The wall at its highest point was 19 feet above the street. Smith said they were going to take it down to 6 feet tall.

"As you're going south on Monroe, once you cross over from the expressway, the wall starts low and goes up," he said. "That low part is 6 feet, and we'll cut it down and keep it at that level. That part didn't appear to be in any danger of falling."

There should be about 100 feet of wall left, Griffin said. She said the wall work will continue through Tuesday and then the cleanup of the area will go on through the rest of the week.

"Behind the wall is rock bluff and we will make sure the rock is stable and if there is anything loose that will be pulled down as well," she said.

Griffin noted that because of the work on the wall, a public alley way, East Cedar Way, is closed between Dunklin and the top of the hill next to the wall. She said Cedar Way can still be accessed if residents go back down to Madison Street by River City Florist and Central Dairy, where it comes out. A determination will be made in the near future whether this section of the way will be reopened to traffic.
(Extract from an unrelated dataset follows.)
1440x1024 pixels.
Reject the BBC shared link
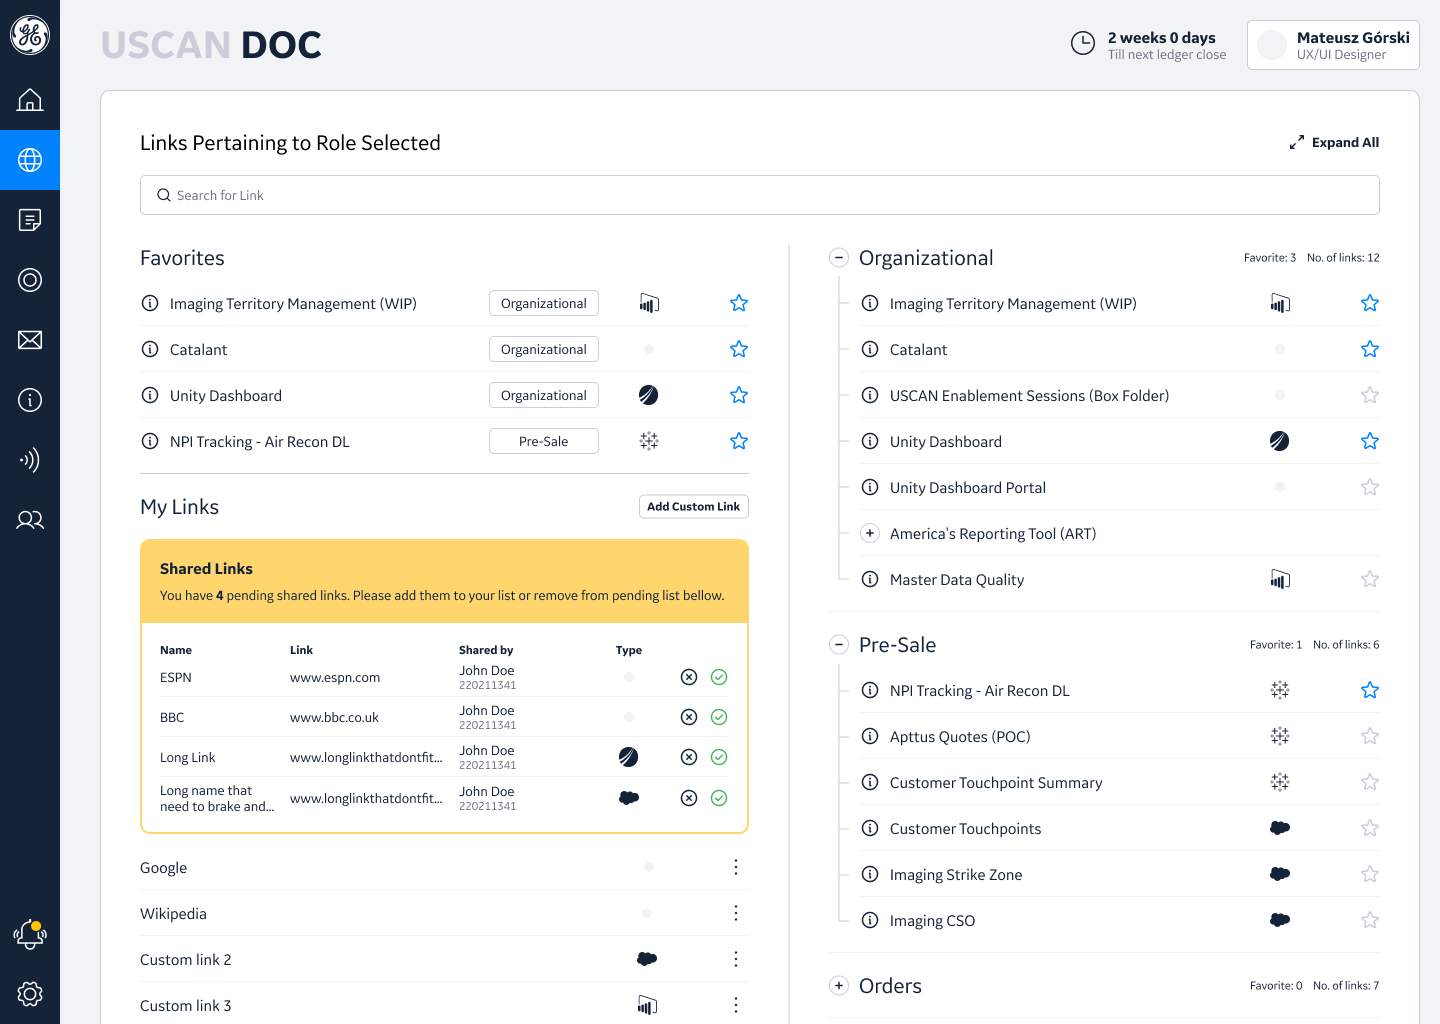tap(689, 717)

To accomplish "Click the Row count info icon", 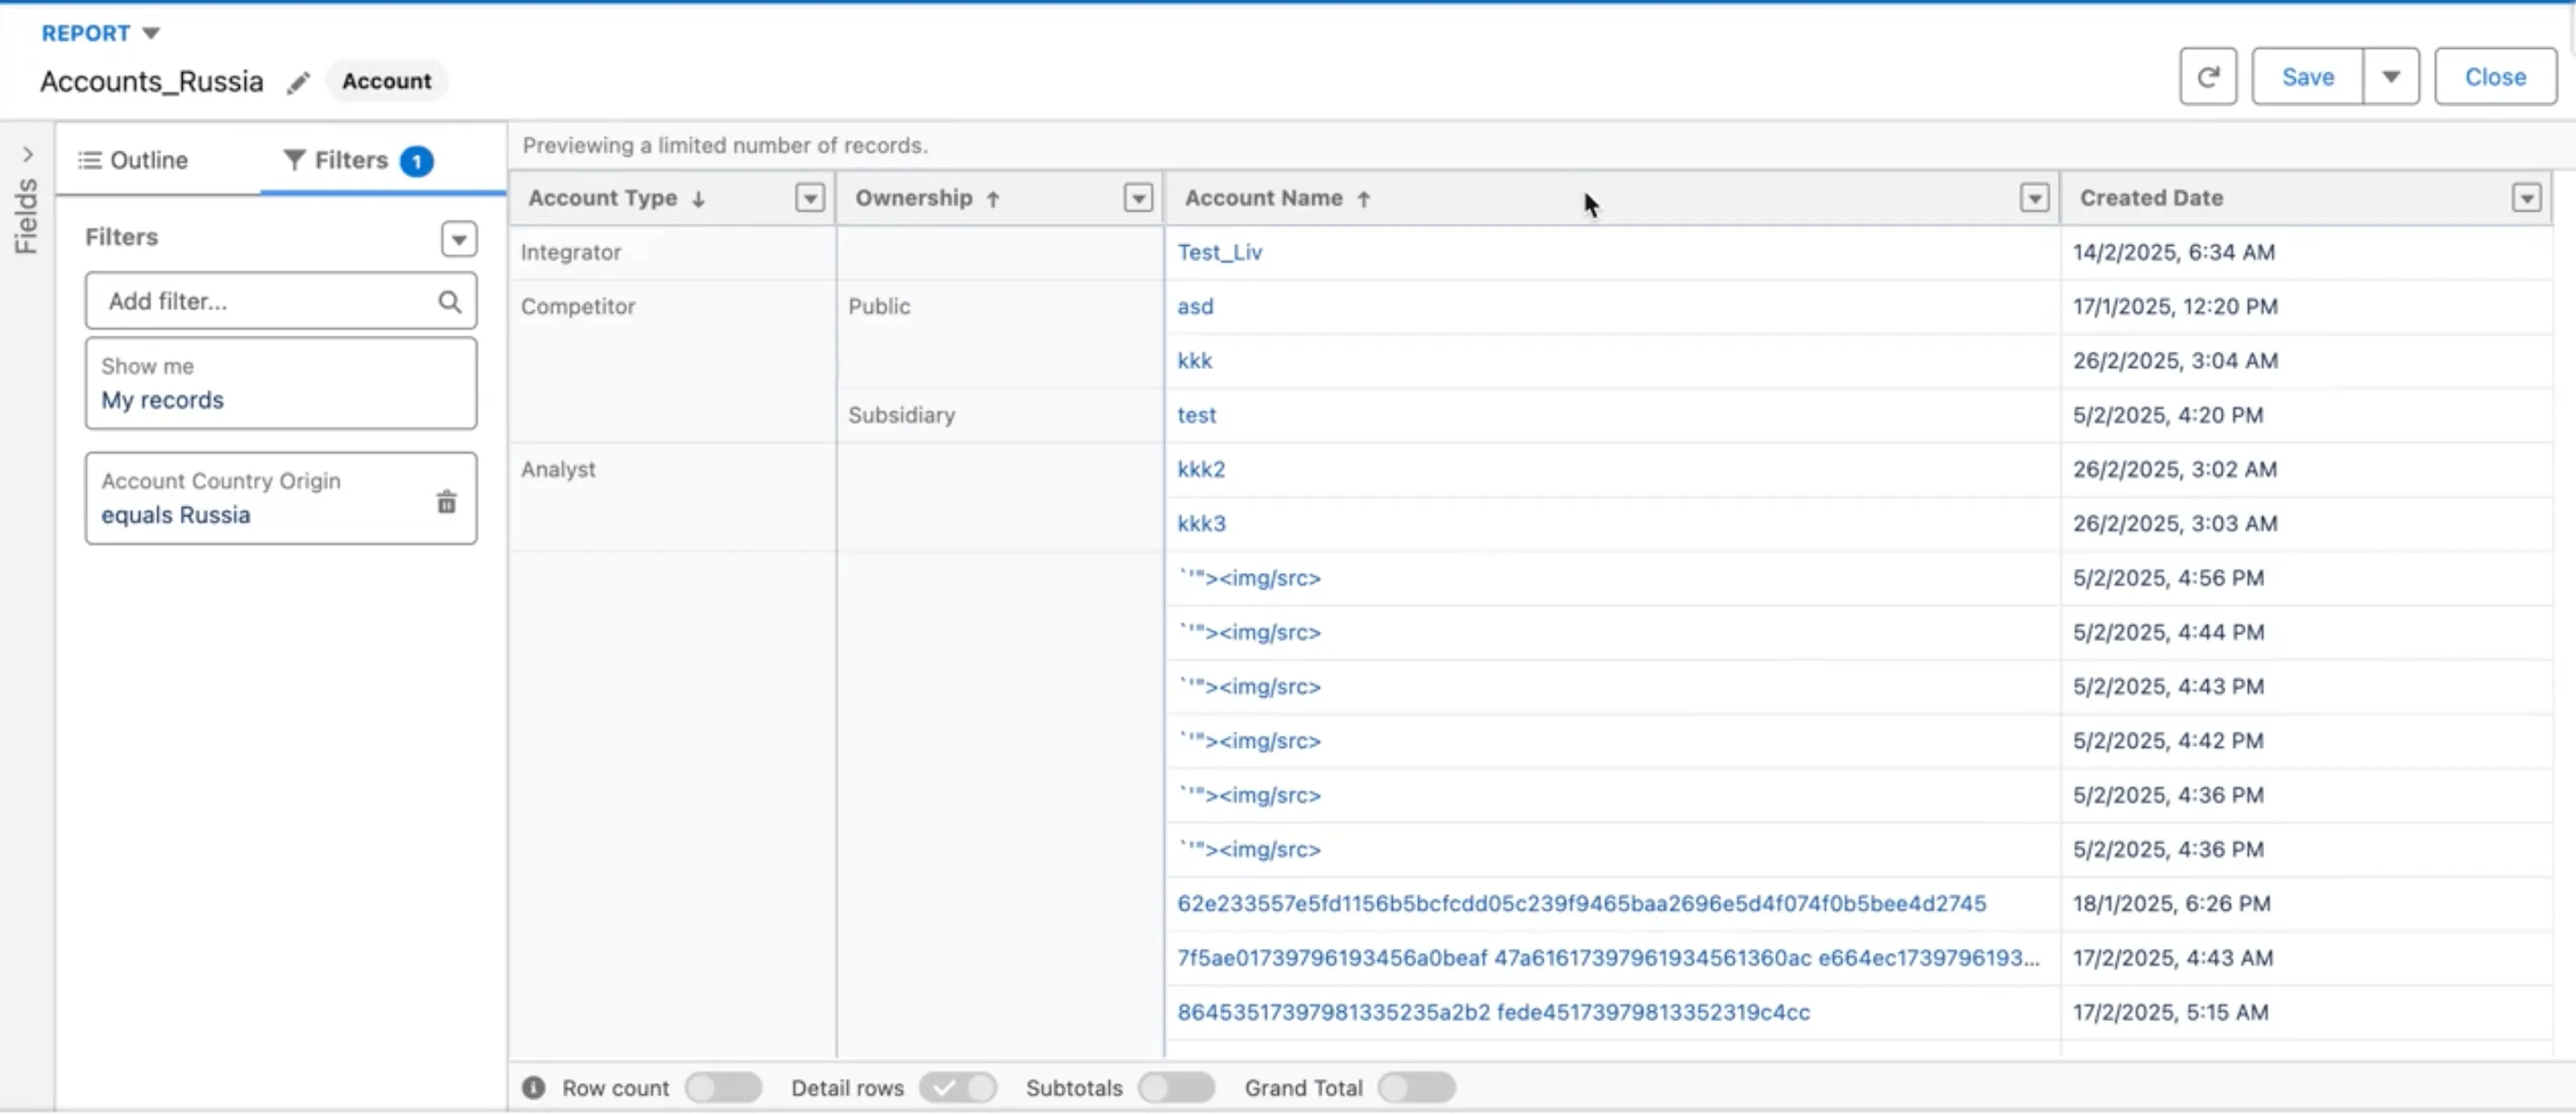I will pyautogui.click(x=534, y=1088).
City staff plan to stabilize the area until the city can afford to reconstruct the Monroe Street corridor, which could cost approximately $3 million with the design process costing an estimated $300,000, Public Works Director Matt Morasch said during last week's Jefferson City Public Works and Planning Committee meeting.

The committee discussed last December improving Monroe Street between U.S. 50 and Woodlawn Avenue as part of the Historic Southside/Old Munichburg District and Neighborhood Plan, proposed by Capital Region Medical Center and adopted by the city last July.

Improvements include widening the street to allow two-way traffic, repairing the retaining wall and old stormwater infrastructure and replacing the traffic signal at the intersection of Monroe and Dunklin streets.